Alisoltani Arghavan, Fallahi Hossein, Ebrahimi Mahdi, Ebrahimi Mansour, Ebrahimie Esmaeil
Department of Plant Breeding and Biotechnology, University of Shahrekord, Shahrekord, Iran.
Department of Biology, School of Sciences, Razi University, Kermanshah, Iran.
PLoS One. 2014 May 5;9(5):e96320. doi: 10.1371/journal.pone.0096320. eCollection 2014.
A novel integrative pipeline is presented for discovery of potential cancer-susceptibility regions (PCSRs) by calculating the number of altered genes at each chromosomal region, using expression microarray datasets of different human cancers (HCs). Our novel approach comprises primarily predicting PCSRs followed by identification of key genes in these regions to obtain potential regions harboring new cancer-associated variants. In addition to finding new cancer causal variants, another advantage in prediction of such risk regions is simultaneous study of different types of genomic variants in line with focusing on specific chromosomal regions. Using this pipeline we extracted numbers of regions with highly altered expression levels in cancer condition. Regulatory networks were also constructed for different types of cancers following the identification of altered mRNA and microRNAs. Interestingly, results showed that GAPDH, LIFR, ZEB2, mir-21, mir-30a, mir-141 and mir-200c, all located at PCSRs, are common altered factors in constructed networks.
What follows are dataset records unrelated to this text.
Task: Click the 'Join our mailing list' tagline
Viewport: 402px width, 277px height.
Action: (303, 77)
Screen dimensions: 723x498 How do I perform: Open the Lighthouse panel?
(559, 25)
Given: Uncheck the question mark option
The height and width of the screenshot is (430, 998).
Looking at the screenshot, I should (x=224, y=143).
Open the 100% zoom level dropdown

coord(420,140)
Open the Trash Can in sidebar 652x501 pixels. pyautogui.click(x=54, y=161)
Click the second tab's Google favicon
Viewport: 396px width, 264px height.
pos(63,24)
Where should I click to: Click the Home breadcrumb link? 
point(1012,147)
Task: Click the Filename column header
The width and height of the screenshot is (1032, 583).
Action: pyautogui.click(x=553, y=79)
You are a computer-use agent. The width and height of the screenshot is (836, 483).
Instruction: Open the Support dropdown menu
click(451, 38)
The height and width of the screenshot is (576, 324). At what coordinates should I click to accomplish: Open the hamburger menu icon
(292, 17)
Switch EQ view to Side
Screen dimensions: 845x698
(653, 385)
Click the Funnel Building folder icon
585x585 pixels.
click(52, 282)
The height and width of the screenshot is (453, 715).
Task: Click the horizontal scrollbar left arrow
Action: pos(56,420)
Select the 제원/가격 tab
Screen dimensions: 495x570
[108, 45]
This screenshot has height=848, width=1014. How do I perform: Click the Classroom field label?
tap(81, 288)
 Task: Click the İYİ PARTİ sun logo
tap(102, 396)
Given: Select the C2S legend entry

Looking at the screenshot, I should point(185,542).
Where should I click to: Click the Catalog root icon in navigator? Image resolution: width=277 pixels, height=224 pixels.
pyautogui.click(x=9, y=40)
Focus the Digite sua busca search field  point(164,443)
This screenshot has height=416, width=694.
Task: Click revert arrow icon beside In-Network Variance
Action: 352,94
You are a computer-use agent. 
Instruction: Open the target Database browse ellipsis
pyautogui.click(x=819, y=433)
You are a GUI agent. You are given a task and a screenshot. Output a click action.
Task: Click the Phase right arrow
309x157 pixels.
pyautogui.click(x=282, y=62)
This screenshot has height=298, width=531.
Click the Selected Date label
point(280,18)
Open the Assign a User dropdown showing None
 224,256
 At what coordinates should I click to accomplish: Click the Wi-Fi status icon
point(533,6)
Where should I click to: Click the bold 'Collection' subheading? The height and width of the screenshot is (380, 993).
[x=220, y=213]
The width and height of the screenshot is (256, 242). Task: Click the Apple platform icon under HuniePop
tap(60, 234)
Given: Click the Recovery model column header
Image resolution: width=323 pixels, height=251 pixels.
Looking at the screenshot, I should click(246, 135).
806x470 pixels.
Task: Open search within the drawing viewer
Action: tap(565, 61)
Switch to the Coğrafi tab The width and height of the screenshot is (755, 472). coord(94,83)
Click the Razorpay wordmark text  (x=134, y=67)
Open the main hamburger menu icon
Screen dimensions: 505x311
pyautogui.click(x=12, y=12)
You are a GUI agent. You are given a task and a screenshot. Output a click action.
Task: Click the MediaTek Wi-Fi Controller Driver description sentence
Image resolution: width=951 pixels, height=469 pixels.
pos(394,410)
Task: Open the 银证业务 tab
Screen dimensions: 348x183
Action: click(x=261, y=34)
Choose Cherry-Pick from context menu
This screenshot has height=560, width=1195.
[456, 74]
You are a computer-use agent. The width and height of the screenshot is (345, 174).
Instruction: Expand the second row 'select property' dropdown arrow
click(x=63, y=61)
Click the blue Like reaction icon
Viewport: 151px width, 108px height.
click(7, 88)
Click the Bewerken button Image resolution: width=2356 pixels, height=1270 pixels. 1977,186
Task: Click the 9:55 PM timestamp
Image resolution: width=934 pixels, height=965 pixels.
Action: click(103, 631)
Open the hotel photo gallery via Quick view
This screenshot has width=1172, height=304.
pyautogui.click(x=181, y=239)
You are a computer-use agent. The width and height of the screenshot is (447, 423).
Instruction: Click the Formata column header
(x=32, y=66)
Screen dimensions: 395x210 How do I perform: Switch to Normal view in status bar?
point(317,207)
We found a number of clusters of altered mRNAs and miRNAs on predicted PCSRs (e.g.12p13.31) and their common regulators including KLF4 and SOX10. Large scale prediction of risk regions based on transcriptome data can open a window in comprehensive study of cancer risk factors and the other human diseases.
本文提出了一种新颖的综合流程,通过计算不同人类癌症(HC)的表达微阵列数据集在每个染色体区域的基因改变数量,来发现潜在的癌症易感性区域(PCSR)。我们的新方法主要包括预测PCSR,然后识别这些区域中的关键基因,以获得含有新的癌症相关变体的潜在区域。除了发现新的癌症致病变体之外,预测此类风险区域的另一个优势是,在关注特定染色体区域的同时,能够对不同类型的基因组变体进行同步研究。使用这个流程,我们提取了癌症状态下表达水平高度改变的区域数量。在识别出改变的mRNA和microRNA之后,还针对不同类型的癌症构建了调控网络。有趣的是,结果表明,所有位于PCSR的GAPDH、LIFR、ZEB2、mir-21、mir-30a、mir-141和mir-200c,都是构建网络中常见的改变因素。我们在预测的PCSR(如12p13.31)上发现了许多改变的mRNA和miRNA簇,以及它们的共同调节因子,包括KLF4和SOX10。基于转录组数据对风险区域进行大规模预测,可以为全面研究癌症风险因素和其他人类疾病打开一扇窗口。